## ASSIGNED TASK:
Copy out the Oleksandr Malyshenko profile in full, keeping every line, symbol and number unchanged.

## SOURCE DOCUMENT:
[Start of Attachment]
Oleksandr Malyshenko

Personal information
- Full name: Oleksandr Viktorovych Malyshenko
- Date of birth: 30 June 1960 (age 65)
- Place of birth: Ukraine
- Position: Striker

Senior career*
- Years: Team / Apps / (Gls)
- 1978–1980: FC Zorya Luhansk / 77 / (22)
- 1981: SC Tavriya Simferopol / 32 / (11)
- 1982–1985: FC Zorya Luhansk / 112 / (42)
- 1985–1986: SKA Lviv / 79 / (21)
- 1987: FC Metalist Kharkiv / 23 / (5)
- 1988–1991: FC Zorya Luhansk / 128 / (48)
- 1991: FC Khimik Sievierodonetsk / 18 / (13)
- 1991–1993: Nyíregyháza Spartacus FC / 12 / (0)
- 1993: Egri FC / 11 / (2)
[End of Attachment]
## ENTRIES SUPPLIED:
[Start of Attachment]
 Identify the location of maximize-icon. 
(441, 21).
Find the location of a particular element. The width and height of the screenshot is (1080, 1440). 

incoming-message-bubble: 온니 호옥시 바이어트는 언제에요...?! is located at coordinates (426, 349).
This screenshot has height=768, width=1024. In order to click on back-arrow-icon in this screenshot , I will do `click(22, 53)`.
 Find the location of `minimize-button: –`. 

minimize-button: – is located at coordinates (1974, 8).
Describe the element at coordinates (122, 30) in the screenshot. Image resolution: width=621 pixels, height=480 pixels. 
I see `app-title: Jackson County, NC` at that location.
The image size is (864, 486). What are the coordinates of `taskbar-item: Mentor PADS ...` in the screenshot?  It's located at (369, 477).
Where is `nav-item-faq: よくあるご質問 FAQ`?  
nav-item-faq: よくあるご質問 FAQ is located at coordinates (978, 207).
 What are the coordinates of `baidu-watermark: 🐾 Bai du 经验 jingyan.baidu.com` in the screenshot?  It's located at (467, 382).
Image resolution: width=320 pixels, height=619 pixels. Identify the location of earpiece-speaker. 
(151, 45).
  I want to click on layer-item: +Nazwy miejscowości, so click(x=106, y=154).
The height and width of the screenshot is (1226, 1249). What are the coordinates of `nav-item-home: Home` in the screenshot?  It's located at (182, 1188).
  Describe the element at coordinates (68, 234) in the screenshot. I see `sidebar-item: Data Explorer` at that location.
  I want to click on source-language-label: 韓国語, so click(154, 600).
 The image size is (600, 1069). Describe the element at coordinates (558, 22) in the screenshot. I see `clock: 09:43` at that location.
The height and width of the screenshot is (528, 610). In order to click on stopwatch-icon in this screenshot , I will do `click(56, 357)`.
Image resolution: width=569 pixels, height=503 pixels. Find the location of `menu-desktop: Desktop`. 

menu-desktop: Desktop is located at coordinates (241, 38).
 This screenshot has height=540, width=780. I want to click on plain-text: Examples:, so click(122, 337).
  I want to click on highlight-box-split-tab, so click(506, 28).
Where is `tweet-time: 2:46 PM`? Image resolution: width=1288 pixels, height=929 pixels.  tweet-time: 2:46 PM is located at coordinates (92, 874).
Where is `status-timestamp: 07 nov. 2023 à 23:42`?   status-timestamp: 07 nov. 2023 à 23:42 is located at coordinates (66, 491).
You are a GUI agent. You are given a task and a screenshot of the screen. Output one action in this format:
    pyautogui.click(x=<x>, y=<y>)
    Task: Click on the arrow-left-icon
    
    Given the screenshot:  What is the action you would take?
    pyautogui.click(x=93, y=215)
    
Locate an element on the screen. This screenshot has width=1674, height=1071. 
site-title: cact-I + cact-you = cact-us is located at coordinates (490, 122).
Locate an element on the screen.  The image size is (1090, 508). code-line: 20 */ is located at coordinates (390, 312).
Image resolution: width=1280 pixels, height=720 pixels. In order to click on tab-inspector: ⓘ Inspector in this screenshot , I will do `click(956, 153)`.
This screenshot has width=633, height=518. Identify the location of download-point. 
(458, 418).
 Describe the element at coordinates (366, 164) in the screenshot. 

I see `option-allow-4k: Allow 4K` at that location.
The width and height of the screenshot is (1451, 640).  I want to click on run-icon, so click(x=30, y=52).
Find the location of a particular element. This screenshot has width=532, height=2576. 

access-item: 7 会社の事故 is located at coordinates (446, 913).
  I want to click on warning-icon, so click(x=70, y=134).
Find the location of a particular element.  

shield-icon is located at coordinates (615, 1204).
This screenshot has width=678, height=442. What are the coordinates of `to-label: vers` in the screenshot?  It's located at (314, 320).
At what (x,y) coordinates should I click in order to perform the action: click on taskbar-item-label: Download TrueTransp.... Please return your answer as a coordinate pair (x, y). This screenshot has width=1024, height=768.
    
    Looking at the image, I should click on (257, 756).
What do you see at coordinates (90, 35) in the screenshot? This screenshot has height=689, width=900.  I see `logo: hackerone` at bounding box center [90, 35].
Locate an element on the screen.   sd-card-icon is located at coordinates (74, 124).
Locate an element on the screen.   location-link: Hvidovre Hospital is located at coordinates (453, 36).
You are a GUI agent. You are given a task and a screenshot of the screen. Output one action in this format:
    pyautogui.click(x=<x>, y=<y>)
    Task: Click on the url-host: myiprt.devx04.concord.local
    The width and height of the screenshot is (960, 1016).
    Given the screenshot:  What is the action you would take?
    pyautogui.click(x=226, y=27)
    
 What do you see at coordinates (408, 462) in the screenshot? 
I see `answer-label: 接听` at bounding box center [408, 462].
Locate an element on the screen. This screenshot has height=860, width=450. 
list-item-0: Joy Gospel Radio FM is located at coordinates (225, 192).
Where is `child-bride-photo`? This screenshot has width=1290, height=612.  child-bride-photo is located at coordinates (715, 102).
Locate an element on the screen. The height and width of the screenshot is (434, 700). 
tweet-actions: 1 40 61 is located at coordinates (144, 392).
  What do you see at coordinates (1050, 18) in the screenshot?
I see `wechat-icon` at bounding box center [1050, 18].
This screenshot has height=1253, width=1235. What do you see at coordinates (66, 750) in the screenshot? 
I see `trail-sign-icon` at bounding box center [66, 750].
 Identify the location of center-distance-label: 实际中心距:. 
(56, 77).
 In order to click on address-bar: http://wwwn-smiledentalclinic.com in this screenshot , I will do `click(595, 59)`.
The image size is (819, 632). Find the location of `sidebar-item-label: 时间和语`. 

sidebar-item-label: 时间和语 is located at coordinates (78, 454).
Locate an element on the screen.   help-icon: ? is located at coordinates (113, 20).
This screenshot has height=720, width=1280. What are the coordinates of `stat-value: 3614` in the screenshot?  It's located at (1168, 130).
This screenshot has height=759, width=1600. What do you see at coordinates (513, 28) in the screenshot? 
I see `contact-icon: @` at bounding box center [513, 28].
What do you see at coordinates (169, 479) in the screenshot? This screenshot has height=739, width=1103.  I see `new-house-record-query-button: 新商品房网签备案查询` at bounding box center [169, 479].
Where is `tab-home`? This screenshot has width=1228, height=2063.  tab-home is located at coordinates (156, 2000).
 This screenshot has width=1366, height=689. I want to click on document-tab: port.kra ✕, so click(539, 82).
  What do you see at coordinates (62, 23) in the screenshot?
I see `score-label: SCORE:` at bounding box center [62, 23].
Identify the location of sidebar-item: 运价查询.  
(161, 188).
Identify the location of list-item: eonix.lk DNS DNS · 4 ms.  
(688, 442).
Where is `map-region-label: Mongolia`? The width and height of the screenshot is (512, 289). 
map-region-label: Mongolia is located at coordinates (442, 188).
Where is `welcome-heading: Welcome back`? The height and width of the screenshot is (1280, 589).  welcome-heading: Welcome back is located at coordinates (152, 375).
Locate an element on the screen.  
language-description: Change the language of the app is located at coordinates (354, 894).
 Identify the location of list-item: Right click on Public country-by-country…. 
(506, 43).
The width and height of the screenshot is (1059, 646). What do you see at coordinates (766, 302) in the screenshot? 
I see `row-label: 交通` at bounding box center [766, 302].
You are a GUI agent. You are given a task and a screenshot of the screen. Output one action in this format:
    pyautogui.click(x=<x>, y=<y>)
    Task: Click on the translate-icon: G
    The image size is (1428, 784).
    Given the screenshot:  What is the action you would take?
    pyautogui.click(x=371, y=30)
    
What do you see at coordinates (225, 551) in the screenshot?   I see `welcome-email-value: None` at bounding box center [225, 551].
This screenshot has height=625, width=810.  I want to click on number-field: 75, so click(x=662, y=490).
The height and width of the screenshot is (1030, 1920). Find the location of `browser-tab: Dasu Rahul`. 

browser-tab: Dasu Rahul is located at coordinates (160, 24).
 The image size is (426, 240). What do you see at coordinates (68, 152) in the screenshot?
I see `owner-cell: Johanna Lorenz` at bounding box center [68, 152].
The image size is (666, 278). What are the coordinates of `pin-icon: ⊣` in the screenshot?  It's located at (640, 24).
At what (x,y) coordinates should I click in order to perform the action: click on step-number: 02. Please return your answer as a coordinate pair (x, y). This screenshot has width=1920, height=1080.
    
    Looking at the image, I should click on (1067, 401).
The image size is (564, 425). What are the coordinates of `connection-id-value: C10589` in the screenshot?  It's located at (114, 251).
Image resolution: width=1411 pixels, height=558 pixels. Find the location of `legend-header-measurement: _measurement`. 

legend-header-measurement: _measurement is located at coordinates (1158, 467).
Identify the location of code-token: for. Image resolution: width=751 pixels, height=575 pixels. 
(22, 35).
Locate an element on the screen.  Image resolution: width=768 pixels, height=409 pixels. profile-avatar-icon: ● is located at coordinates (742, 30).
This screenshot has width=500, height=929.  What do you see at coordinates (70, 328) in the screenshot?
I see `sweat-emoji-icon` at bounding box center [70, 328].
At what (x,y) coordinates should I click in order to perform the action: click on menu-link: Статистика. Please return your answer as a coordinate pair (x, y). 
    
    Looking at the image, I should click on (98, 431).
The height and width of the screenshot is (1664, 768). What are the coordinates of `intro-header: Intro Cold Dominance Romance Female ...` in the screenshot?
[End of Attachment]
## TASK OUTPUT:
Oleksandr Malyshenko

Personal information
- Full name: Oleksandr Viktorovych Malyshenko
- Date of birth: 30 June 1960 (age 65)
- Place of birth: Ukraine
- Position: Striker

Senior career*
- Years: Team / Apps / (Gls)
- 1978–1980: FC Zorya Luhansk / 77 / (22)
- 1981: SC Tavriya Simferopol / 32 / (11)
- 1982–1985: FC Zorya Luhansk / 112 / (42)
- 1985–1986: SKA Lviv / 79 / (21)
- 1987: FC Metalist Kharkiv / 23 / (5)
- 1988–1991: FC Zorya Luhansk / 128 / (48)
- 1991: FC Khimik Sievierodonetsk / 18 / (13)
- 1991–1993: Nyíregyháza Spartacus FC / 12 / (0)
- 1993: Egri FC / 11 / (2)